Logo Przewdonik Katolicki

Widziane ze skarpy

Jacek Borkowicz, Kijów
Grób Dmytra Kociubajły, który poległ pod Bachmutem 7 marca 2023 r. Takie mogiły ciągną się długimi rzędami wzdłuż dnieprowej skarpy | fot. Ukrinform/East News

Groby kijowian oraz innych Ukraińców, którzy zginęli w walce o wolność swojego kraju, ciągną się długimi rzędami wzdłuż dnieprowej skarpy. Są ich tysiące. Mężczyźni, młodzi i starsi, czasem kobiety.
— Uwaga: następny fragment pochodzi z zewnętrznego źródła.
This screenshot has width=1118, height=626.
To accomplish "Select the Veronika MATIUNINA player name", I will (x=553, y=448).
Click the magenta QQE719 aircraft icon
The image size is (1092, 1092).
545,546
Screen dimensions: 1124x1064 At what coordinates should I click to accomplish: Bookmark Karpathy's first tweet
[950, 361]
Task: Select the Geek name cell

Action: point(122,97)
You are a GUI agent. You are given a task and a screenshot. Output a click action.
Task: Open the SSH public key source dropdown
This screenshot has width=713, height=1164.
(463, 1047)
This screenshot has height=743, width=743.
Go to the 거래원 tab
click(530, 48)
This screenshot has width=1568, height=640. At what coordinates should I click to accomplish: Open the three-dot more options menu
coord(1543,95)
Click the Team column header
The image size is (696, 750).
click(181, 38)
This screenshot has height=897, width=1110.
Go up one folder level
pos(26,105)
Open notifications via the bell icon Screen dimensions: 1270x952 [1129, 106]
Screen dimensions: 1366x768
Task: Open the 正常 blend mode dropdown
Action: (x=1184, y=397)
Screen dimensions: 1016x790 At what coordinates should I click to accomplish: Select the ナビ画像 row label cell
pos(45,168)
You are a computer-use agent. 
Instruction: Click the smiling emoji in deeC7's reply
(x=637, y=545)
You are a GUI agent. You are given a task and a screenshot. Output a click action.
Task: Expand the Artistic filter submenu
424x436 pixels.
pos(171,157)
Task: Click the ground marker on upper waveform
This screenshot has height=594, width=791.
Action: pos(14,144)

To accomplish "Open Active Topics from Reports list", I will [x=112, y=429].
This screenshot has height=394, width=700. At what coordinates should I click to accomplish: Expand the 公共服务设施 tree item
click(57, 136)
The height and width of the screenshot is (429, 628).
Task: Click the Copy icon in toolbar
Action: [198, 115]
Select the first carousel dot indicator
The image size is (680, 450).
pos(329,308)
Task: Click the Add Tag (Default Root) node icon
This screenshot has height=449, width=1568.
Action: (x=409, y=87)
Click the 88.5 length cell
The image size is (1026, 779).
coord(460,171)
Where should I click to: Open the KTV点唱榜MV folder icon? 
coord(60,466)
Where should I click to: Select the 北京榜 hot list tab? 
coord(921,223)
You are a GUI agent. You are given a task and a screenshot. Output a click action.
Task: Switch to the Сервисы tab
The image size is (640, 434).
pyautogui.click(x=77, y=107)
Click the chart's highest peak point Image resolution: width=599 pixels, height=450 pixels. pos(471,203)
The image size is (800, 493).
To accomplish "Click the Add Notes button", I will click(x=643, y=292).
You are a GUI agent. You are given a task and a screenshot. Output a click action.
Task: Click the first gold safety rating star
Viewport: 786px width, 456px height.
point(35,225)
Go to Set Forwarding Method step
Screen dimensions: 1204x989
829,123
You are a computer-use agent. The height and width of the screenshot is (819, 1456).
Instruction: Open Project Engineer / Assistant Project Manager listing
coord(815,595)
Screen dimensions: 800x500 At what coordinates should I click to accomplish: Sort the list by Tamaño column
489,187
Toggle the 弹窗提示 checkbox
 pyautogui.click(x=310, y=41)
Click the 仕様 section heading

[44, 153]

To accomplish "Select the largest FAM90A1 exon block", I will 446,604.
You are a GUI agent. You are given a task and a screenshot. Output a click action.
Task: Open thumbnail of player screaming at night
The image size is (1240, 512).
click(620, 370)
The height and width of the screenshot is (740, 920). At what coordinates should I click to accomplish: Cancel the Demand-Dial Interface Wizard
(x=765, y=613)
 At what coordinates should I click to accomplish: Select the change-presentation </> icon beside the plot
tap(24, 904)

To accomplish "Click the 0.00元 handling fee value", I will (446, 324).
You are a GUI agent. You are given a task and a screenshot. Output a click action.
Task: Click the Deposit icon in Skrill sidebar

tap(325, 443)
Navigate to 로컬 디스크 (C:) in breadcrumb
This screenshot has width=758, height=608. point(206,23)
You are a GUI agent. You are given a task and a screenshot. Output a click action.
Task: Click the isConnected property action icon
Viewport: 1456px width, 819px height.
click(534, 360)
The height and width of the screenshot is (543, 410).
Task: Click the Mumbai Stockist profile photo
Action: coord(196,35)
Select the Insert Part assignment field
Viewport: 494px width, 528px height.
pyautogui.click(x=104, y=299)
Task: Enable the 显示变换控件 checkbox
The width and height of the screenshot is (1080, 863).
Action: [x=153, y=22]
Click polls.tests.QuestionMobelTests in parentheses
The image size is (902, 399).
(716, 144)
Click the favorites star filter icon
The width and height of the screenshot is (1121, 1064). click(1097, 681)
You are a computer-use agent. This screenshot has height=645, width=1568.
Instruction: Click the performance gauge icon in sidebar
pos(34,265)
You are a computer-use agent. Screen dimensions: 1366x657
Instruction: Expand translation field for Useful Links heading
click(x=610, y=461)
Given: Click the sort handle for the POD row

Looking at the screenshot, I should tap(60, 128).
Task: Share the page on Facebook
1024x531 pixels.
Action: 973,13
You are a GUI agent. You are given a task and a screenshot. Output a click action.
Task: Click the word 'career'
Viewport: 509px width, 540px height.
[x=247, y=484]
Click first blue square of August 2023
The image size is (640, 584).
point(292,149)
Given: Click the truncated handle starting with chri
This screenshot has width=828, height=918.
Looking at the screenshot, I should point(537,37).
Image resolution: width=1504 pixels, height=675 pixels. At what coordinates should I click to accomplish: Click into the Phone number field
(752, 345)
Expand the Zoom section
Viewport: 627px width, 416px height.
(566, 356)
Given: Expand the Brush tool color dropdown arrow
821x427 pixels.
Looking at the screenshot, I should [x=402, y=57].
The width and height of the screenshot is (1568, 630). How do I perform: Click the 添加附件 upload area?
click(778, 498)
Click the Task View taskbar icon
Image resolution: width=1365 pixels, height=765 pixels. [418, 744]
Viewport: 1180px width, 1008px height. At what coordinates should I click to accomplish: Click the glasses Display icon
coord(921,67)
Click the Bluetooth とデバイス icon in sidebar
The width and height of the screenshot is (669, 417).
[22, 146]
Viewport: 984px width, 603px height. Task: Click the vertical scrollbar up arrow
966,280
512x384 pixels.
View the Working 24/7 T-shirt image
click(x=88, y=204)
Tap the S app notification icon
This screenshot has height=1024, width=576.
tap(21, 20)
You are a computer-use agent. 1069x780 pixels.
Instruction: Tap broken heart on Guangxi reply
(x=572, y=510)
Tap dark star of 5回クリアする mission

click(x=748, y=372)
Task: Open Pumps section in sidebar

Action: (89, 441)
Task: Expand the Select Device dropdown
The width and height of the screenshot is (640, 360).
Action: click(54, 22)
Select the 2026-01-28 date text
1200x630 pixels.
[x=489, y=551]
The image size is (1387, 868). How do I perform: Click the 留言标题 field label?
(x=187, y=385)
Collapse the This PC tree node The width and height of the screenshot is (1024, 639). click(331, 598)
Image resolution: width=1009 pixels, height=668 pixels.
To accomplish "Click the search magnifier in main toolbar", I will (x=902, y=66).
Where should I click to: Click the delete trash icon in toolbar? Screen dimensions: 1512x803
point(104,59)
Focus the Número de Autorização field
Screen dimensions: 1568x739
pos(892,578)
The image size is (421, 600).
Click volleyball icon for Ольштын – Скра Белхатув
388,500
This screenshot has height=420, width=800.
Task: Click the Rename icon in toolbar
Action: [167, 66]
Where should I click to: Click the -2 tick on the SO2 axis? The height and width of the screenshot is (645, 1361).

Na sto lat przed naszym Mieszkiem władcą Kijowa był wiking Askold. Kiedy płynąc w dół Dniepru, dotarł tam kolejny wiking Oleg, zabił Askolda i przejął panowanie nad grodem. Olegowi pogański czarownik przepowiedział śmierć z powodu jego ulubionego konia. Ten długo unikał kontaktu ze zwierzęciem, ale gdy dowiedział się, że wierzchowiec już dawno nie żyje, poszedł na miejsce, gdzie koń padł i triumfalnie stanął na jego czaszce. Wtedy z oczodołu wypełzła żmija i śmiertelnie ugodziła władcę. Oleg, zanim umarł, zdążył jeszcze założyć dynastię, jaka przez kilkaset lat panowała nad Rusią. Takie były bajeczne początki Kijowa.
Grób Askolda do dziś wznosi się nad jarem, który głębokim, kilkudziesięciometrowym stokiem opada ku Dnieprowi. Kiedy w ciepły wiosenny dzień, spocony, docieram w jego pobliże, jakoś nie mogę wypatrzyć miejsca w zieleni okalających skarpę drzew.
– Askoldowa Mogiła? – odpowiada mi uprzejmie kobieta posługująca w pobliskiej cerkiewce. – O, tam, niedaleko. Tam Da Vinci leży pochowany.
Uśmiecham się dyskretnie na tę naiwność prostej kobieciny. Mistrz Leonardo w Kijowie! To lepsze niż opowieść o Olegu i czaszce. Tymczasem to ona miała rację. „Da Vinci” to pseudonim Dmytra Kociubajły, dwudziestokilkuletniego brodacza o pogodnym spojrzeniu, którego znało całe miasto. Był malarzem, ale zapewne nie tylko z tego powodu przylgnął doń ów przydomek. Podobnie jak jego renesansowy imiennik, Kociubajło był człowiekiem energii i czynu, animatorem kulturalnego życia kijowskiej młodzieży. Poległ 7 marca 2023 r. pod Bachmutem.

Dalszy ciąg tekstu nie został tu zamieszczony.